Qualitative results on the dynamics of a Berger plate with nonlinear boundary damping


GÜVEN GEREDELİ P. , Webster J. T.

NONLINEAR ANALYSIS-REAL WORLD APPLICATIONS, cilt.31, ss.227-256, 2016 (SCI İndekslerine Giren Dergi) identifier identifier

  • Yayın Türü: Makale / Tam Makale
  • Cilt numarası: 31
  • Basım Tarihi: 2016
  • Doi Numarası: 10.1016/j.nonrwa.2016.02.002
  • Dergi Adı: NONLINEAR ANALYSIS-REAL WORLD APPLICATIONS
  • Sayfa Sayıları: ss.227-256

Özet

The dynamics of a (nonlinear) Berger plate in the absence of rotational inertia are considered with inhomogeneous boundary conditions. In our analysis, we consider boundary damping in two scenarios: (i) free plate boundary conditions, or (ii) hinged-type boundary conditions. In either situation, the nonlinearity gives rise to complicating boundary terms.
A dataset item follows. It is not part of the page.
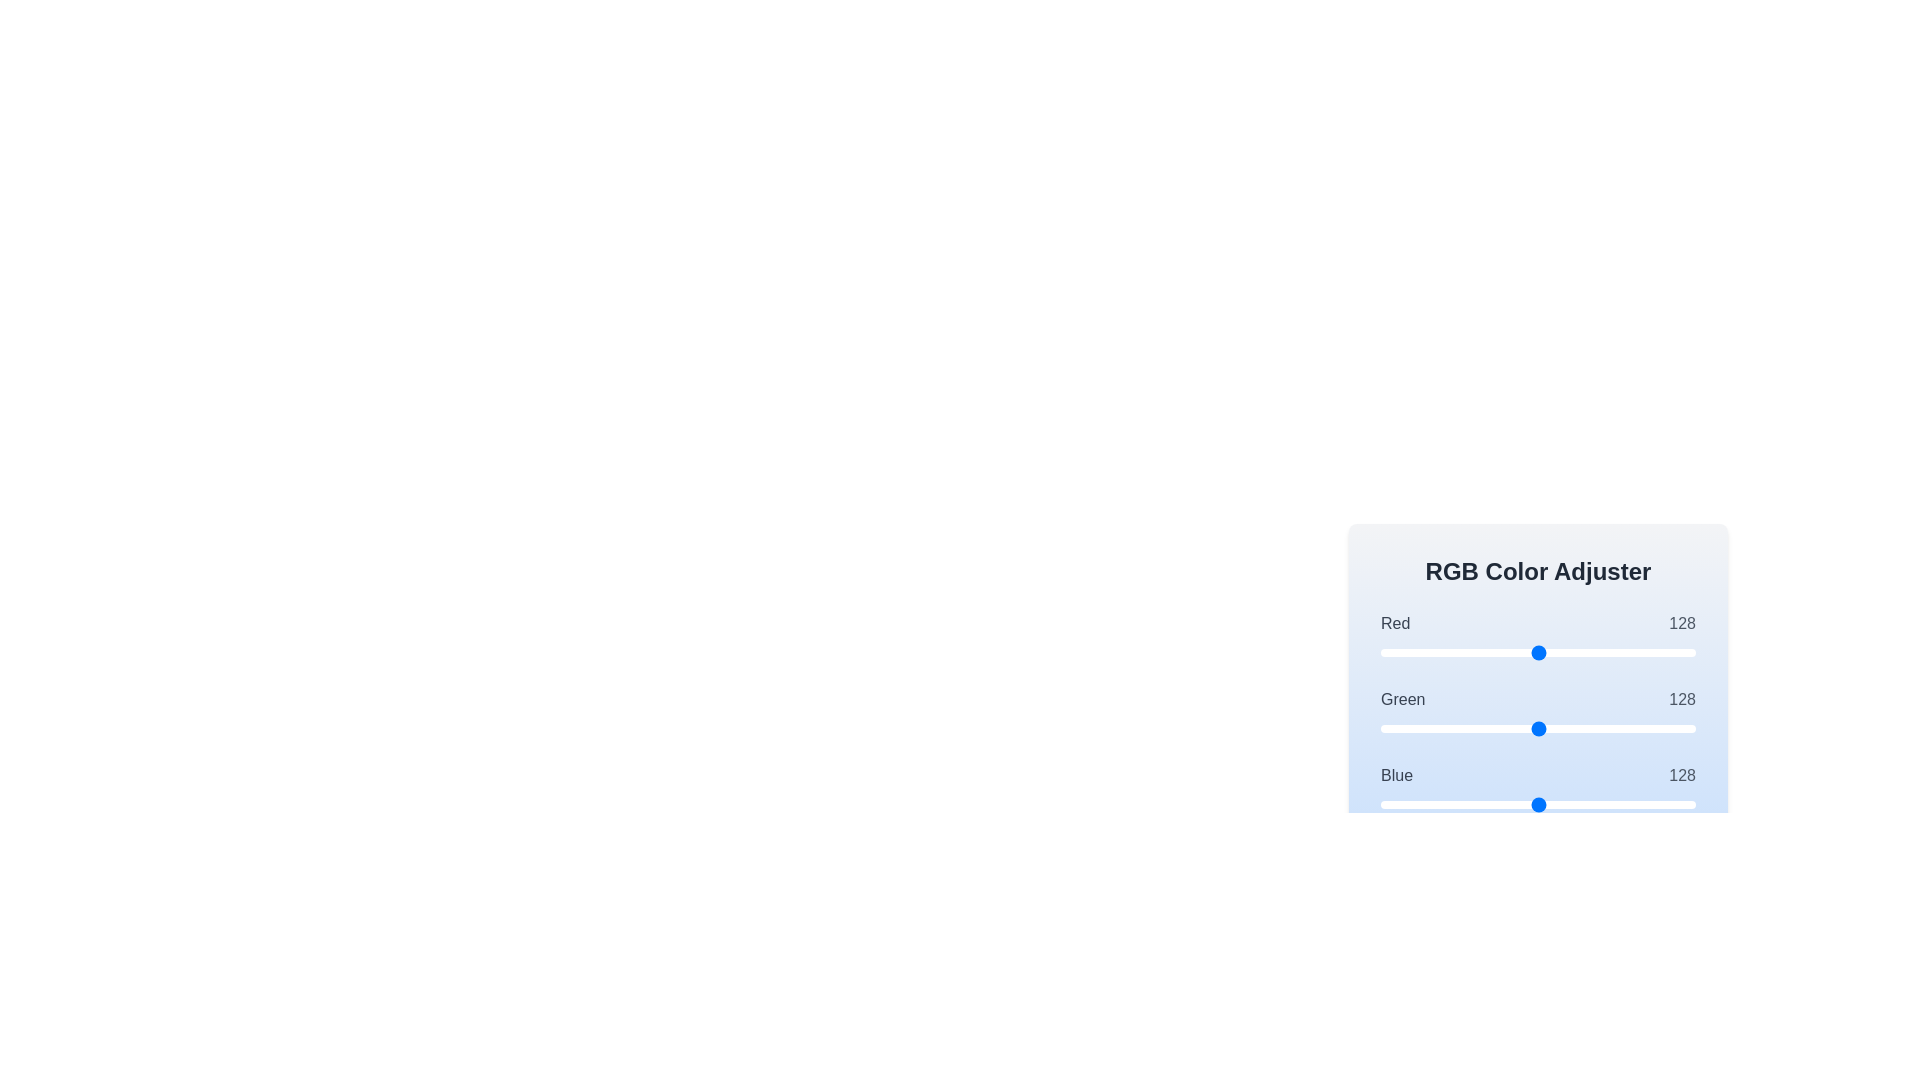 The height and width of the screenshot is (1080, 1920). Describe the element at coordinates (1419, 652) in the screenshot. I see `the 0 slider to set its value to 32` at that location.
In the case of free boundary conditions we show that well-posedness of finite-energy solutions can be obtained via highly nonlinear boundary dissipation. Additionally, we show the existence of a compact global attractor for the dynamics in the presence of hinged-type boundary dissipation (assuming a geometric condition on the entire boundary (Lagnese, 1989)). To obtain the existence of the attractor we explicitly construct the absorbing set for the dynamics by employing energy methods that: (i) exploit the structure of the Berger nonlinearity, and (ii) utilize sharp trace results for the Euler-Bernoulli plate in Lasiecka and Triggiani (1993).